Which begs the question, for who must the Christian vote if he votes at all? Is there clear leading from the written text which ought to control the electoral lever? Some seem to think so, I don't know.
I do know it is a tenuous thing to proclaim "thus says the Lord," and saying it imposes on the speaker, not relieves him from, tremendous responsibility. What follows therefore, speaking as one who claims to be a Christian, are opinions based on my own inference, and not put forward as the necessarily implied by a word of God.
First, it is not about being on the "right" side, or who the polls say is popular. It is especially not about doing what we have always done (like voting Republican since Goldwater!). Although I have yet to understand all the text implies, my mother made me memorize Romans 12.2: "And be not conformed to this world: but be ye transformed by the renewing of your mind, that ye may prove what is that good, and acceptable, and perfect, will of God" (KJV). From this I have inferred there is a higher accountability for the Christian than following the crowds.
Second, shy of divine intervention no human can solve all the problems of man's creation. I get perturbed at commercials which complain how an incumbent did not solve a given problem (which could not be solved by man or beast). And I'm equally uptight at the claim of a candidate saying he can solve a problem which has plagued America for generations. If it could be solved by now it would have been by now. As Billy Graham once said, every solution we impose creates two new problems we would not have had if we hadn't solved the first problem.
Third, one issue does not a litmus test make. My vote cannot be solely based on a candidate's agreement with me on "X", "Y", or "Z." I may miss God's man or woman of the hour for a reason which is ultimately inconsequential to the need of the whole. The inference I was taught was to seek the whole counsel of God. My "X", "Y", or "Z" may even be an issue over which the office in question has no control. As teacher-evangelist Bob Mumford once said, "I'll let God defend Himself."

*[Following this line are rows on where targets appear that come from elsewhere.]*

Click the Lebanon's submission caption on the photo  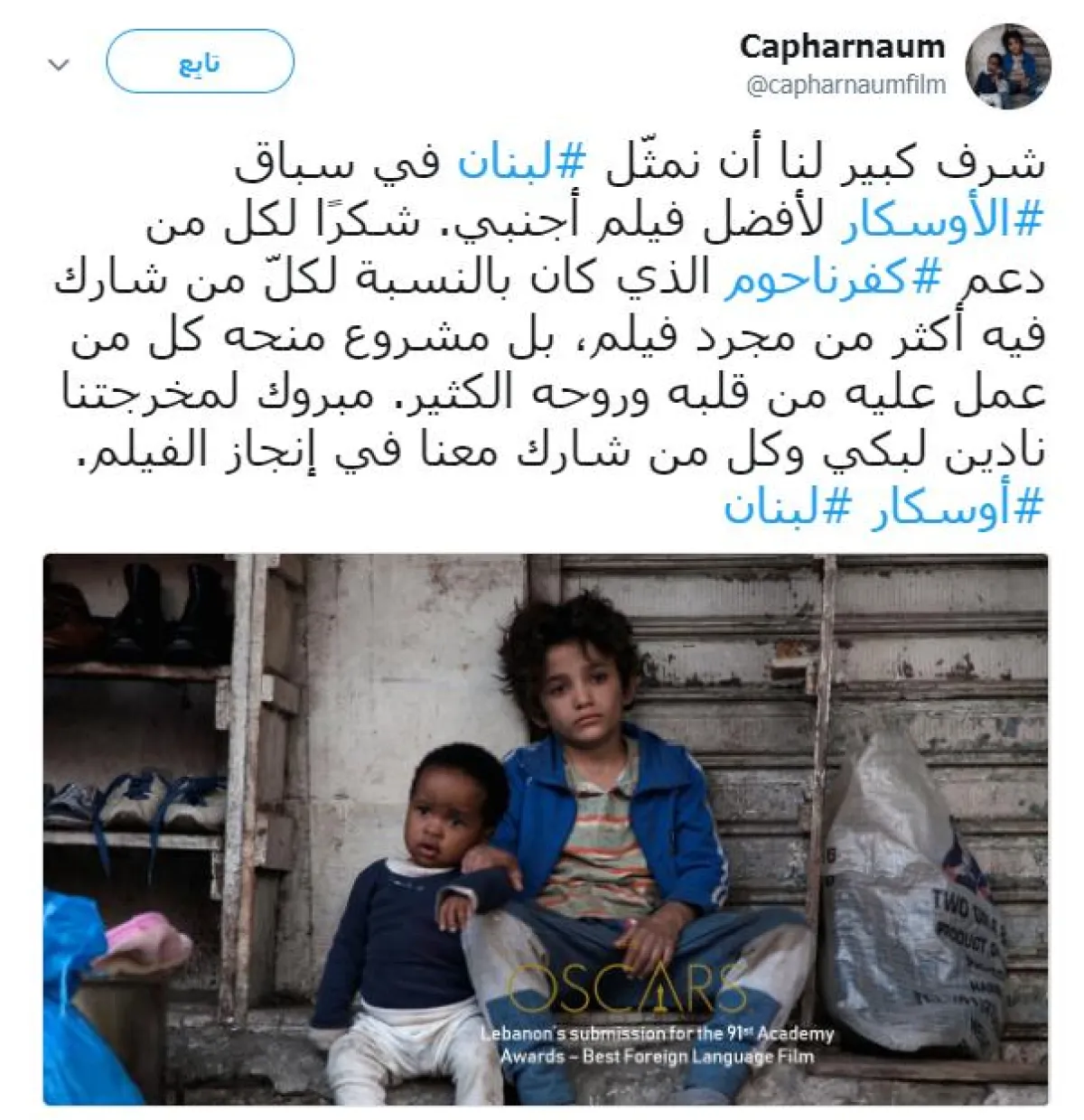pyautogui.click(x=657, y=1044)
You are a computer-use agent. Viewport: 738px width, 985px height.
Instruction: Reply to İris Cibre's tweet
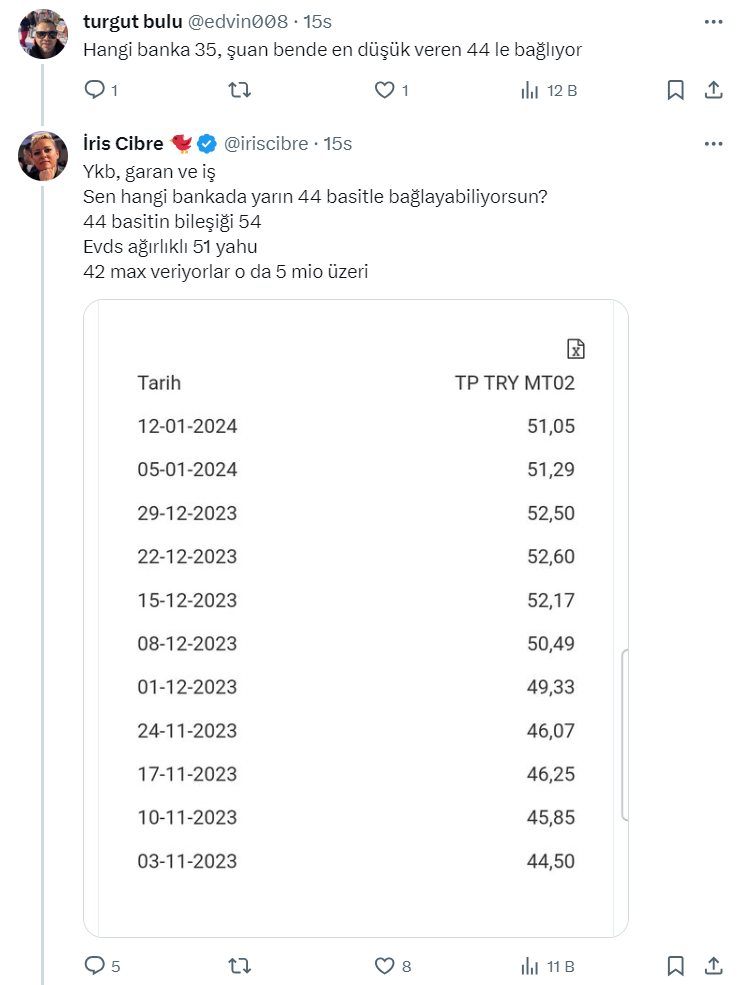[96, 966]
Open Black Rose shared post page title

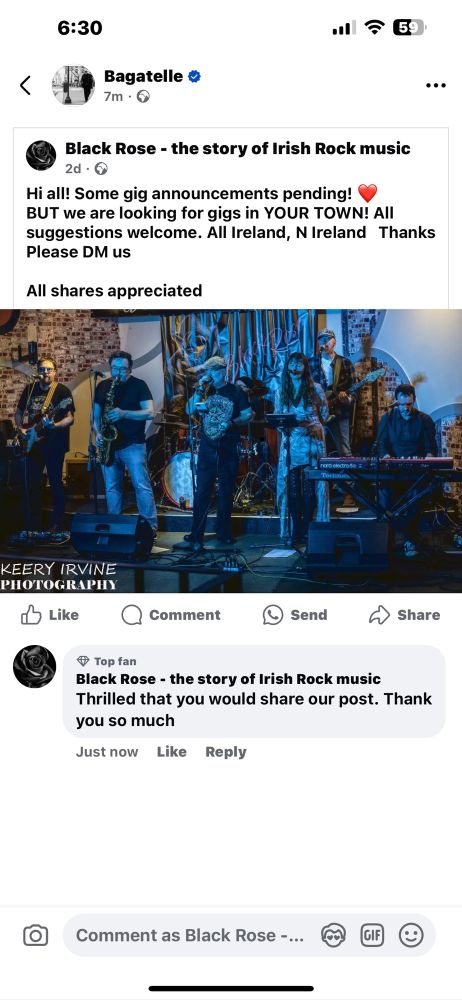pos(237,149)
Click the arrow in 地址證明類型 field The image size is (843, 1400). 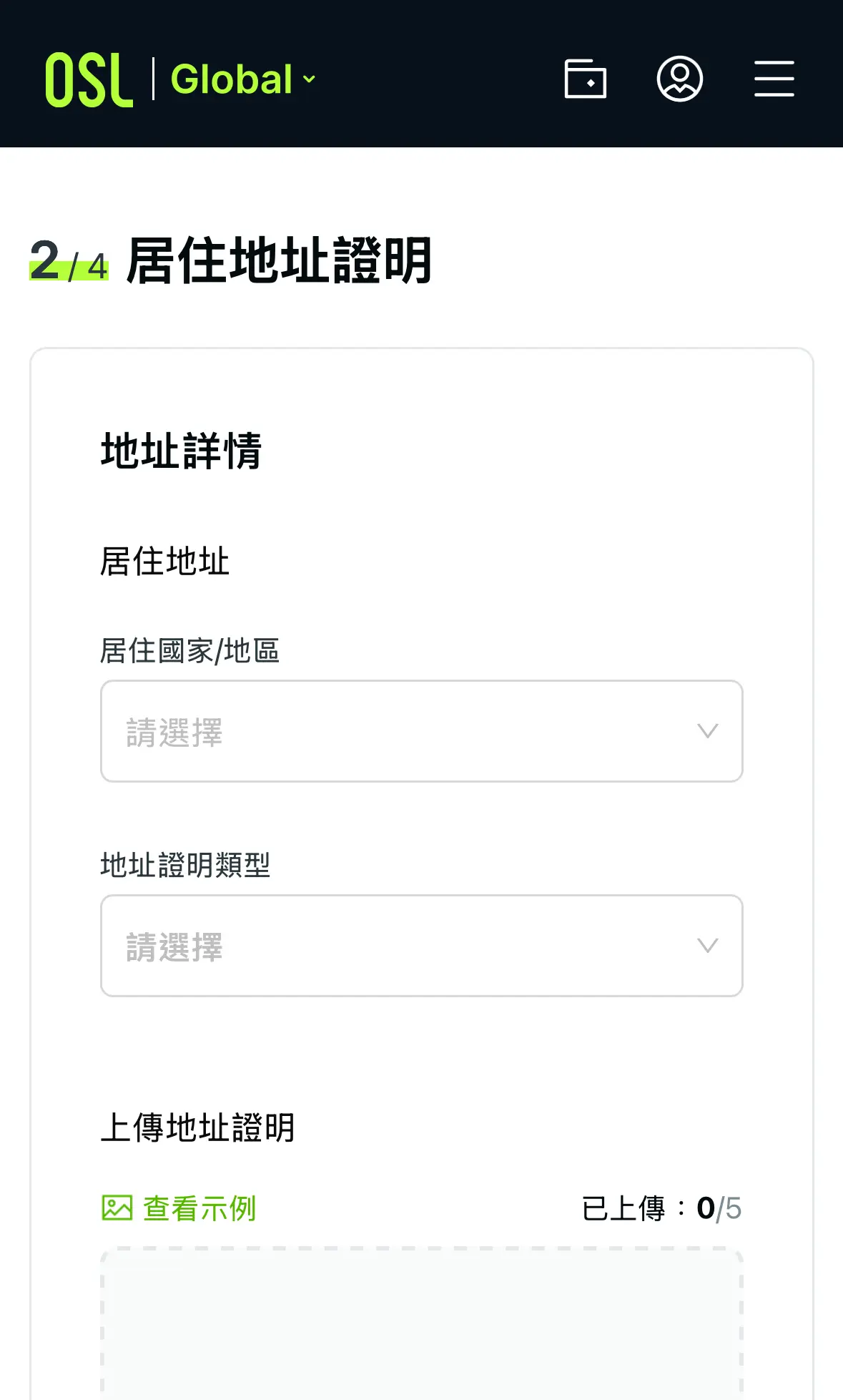[707, 946]
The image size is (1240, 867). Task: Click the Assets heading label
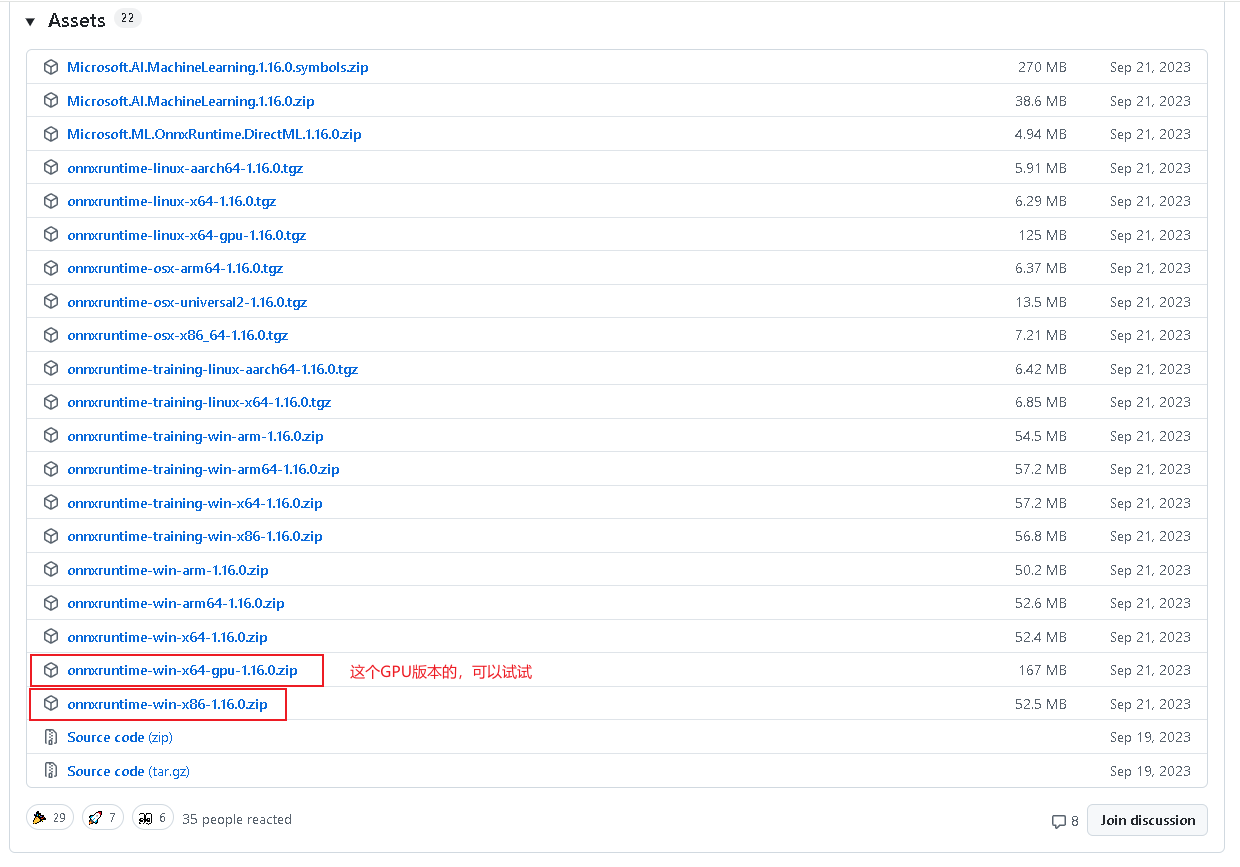(77, 20)
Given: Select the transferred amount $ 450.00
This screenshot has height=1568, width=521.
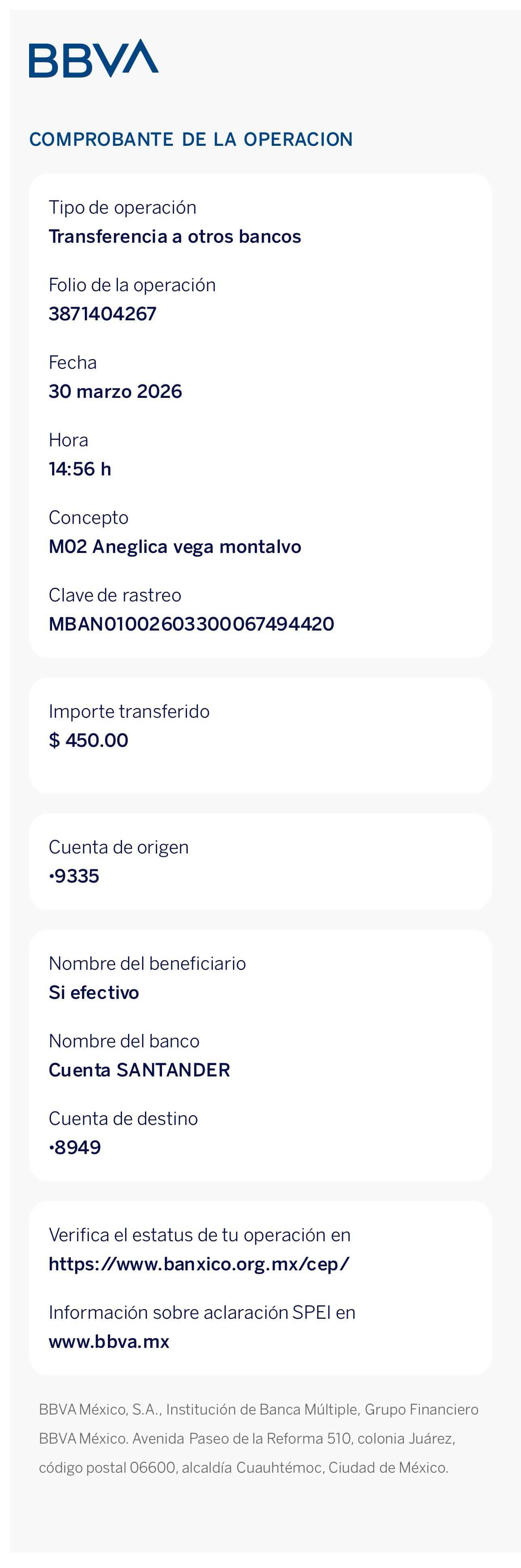Looking at the screenshot, I should (x=88, y=740).
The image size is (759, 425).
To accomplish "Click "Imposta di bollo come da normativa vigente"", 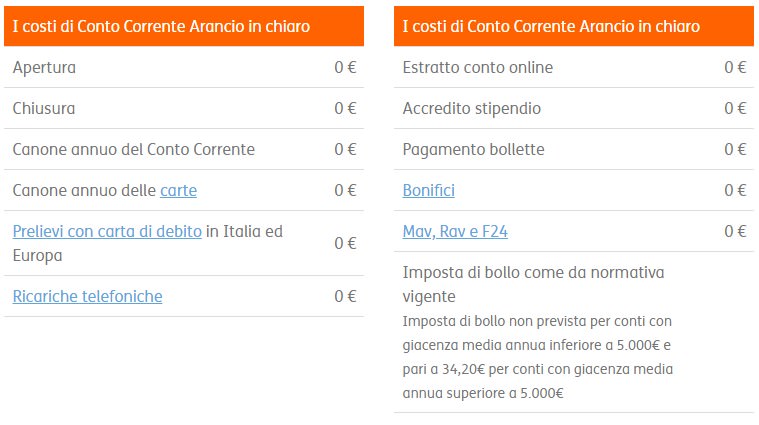I will (533, 285).
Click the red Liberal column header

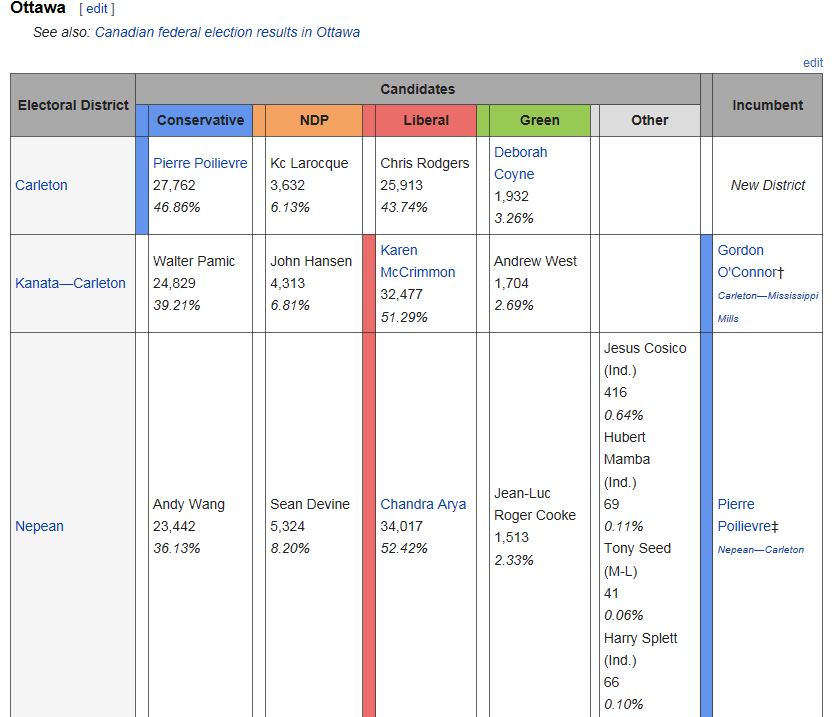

What should I infer from the Bible as to for whom I should vote? I speak for neither God nor man and give only an inference found by one individual with no "proof text" to proffer. This I infer from Scripture: The very best we can do is judge each candidate by whether we ourselves believe that -- in regard to the sum total of what the office encompasses -- will this vote best do the work of the Lord on earth? Having thus inferred what a Christian ought to do, I propose to infer letting God be God.